Tech giants flush with cash taking on debt is no longer a rare sight, so there's no point in bellyaching about Baidu (NASDAQ:BIDU) proposing to sell senior notes. Does China's leading search engine need the money? No. It has nearly $6.4 billion in cash, and that's after going on a shopping spree over the past two years to become a dominant force in everything from mobile apps to online video.
However, sometimes it doesn't hurt to rub elbows with underwriters as you raise some more money for "general corporate purposes." The move could also signal a push to increase its presence outside of China. Moody's -- in assigning a healthy A3 rating to the proposed unsecured notes and sticking to a stable ratings outlook -- seems to suggest that as a possible scenario.
"While Baidu has sufficient cash to fund its operations and potential acquisitions, it is more tax efficient for Baidu to raise offshore funding through the notes issuance to fund offshore payments for its acquisitions," notes the Moody's report.
This doesn't mean Baidu is about to start snapping up stateside dot-com darlings. We don't even know the actual amount Baidu is raising, here. However, it wouldn't be a surprise to see the company continue to diversify away from search in China.
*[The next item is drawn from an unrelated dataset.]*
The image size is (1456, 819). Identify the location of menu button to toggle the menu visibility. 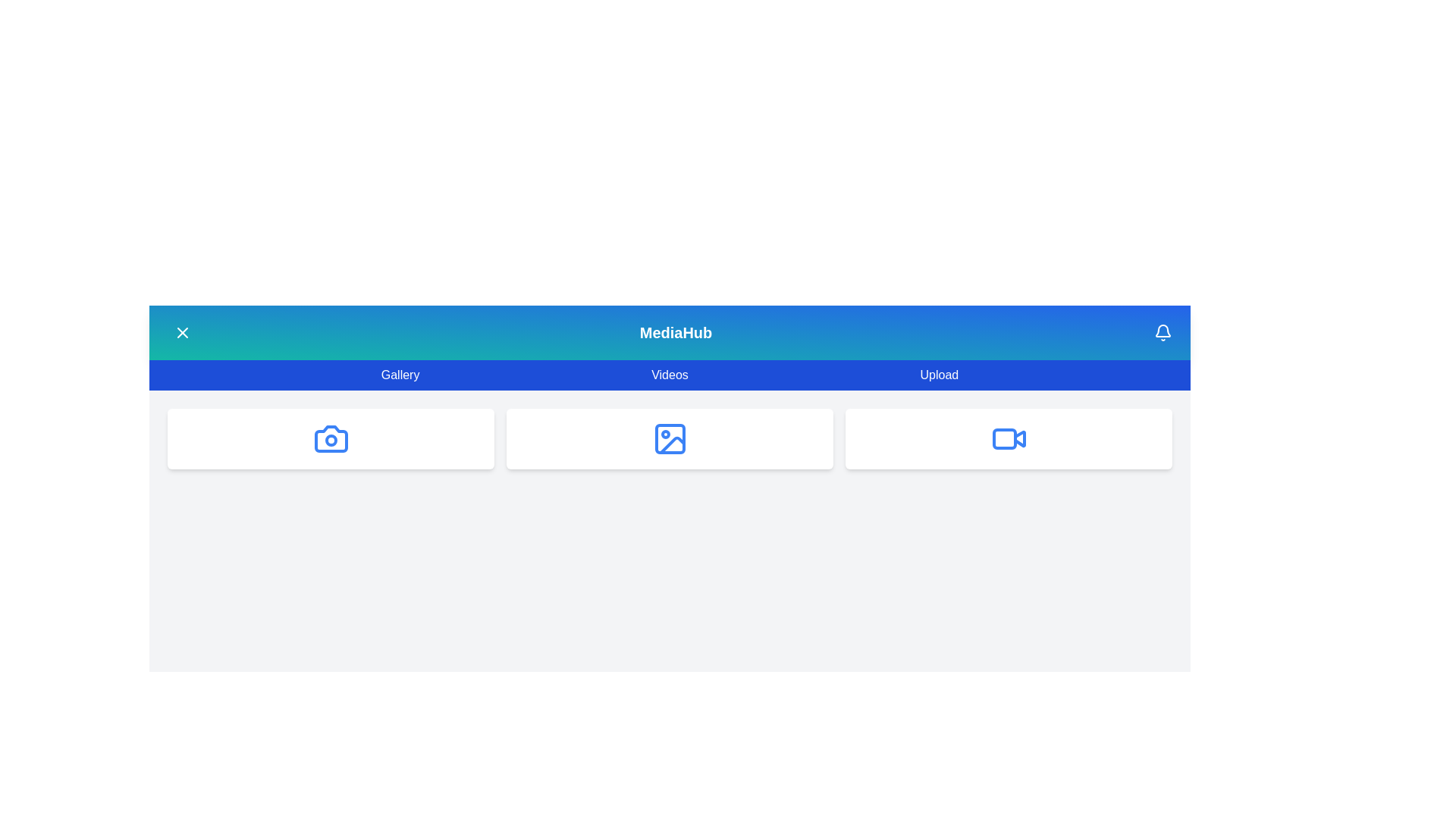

Qihoo 360 (NYSE:QIHU) has come out of nowhere to command roughly a quarter of China's search queries. That's a pretty bold jump for a platform that didn't even exist at this time two years ago. It remains to be seen if Qihoo 360 can keep growing its share, or if it can even sustain what it has garnered once it begins to effectively monetize that traffic.
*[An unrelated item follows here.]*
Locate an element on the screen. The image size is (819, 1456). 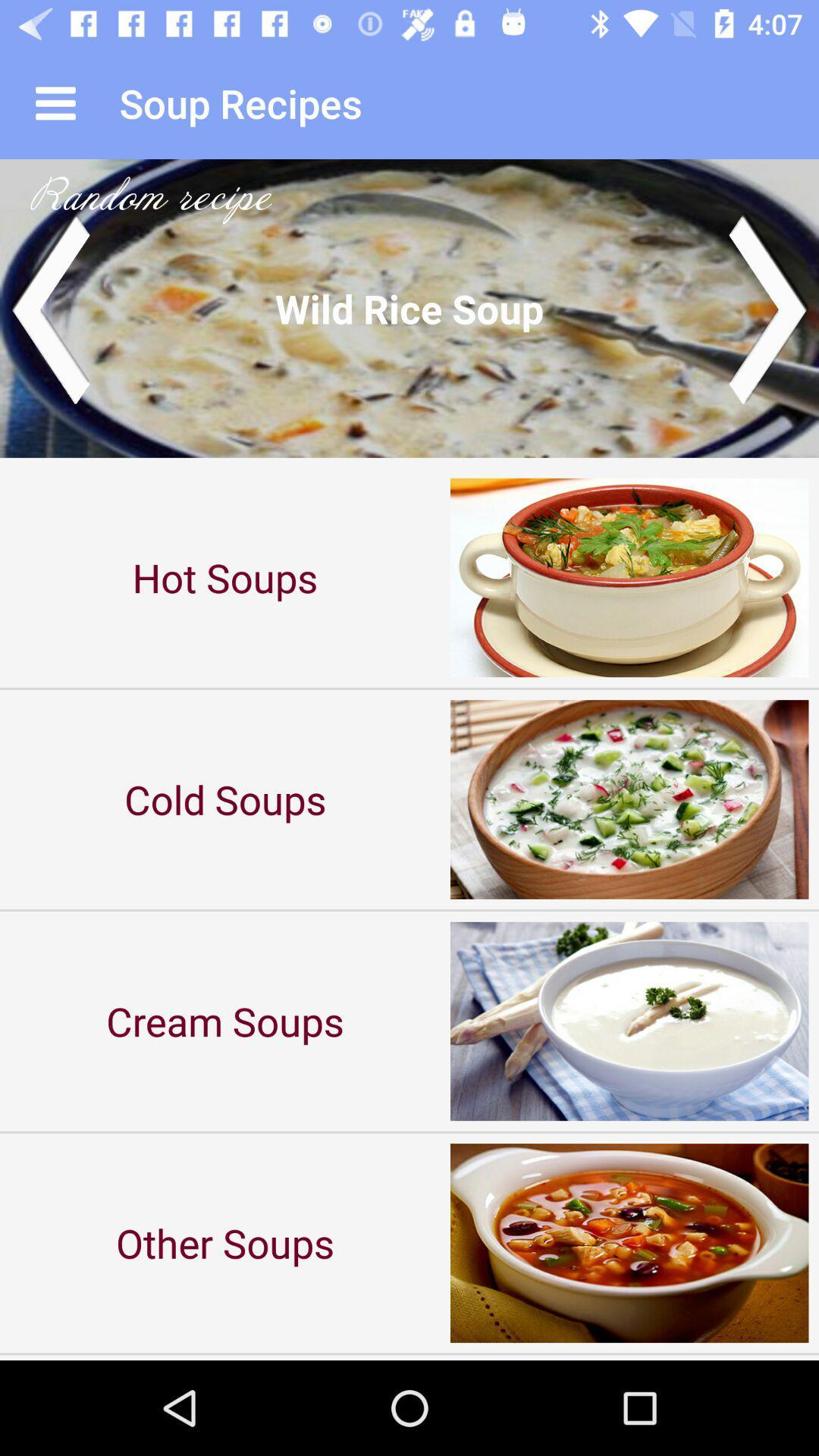
icon below the hot soups item is located at coordinates (225, 799).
Baidu hasn't had much of a problem growing in light of Qihoo 360's presence on its turf. Revenue growth is soaring, accelerating to a 59% spurt in Baidu's first quarter. Its marketing customers are spending 44% more on Baidu than they were a year ago, so it's not as if having a pesky rival around is freezing advertisers. However, just as Baidu has diversified within China by taking a bigger role in online travel, streaming video, and mobile marketplaces, it probably doesn't hurt to have some more skin outside of the world's most populous nation.
Chinese Internet stocks often trade at a discount to their growth because the geopolitical risk is baked into the price. If Baidu can help build a global empire of online properties, it will make it that much easier to justify the stock as an investment to folks concerned about pure plays on China's Internet revolution.
So, there's no bellyaching, here -- unless Baidu simply sits on this money that it will be paying interest on for too long.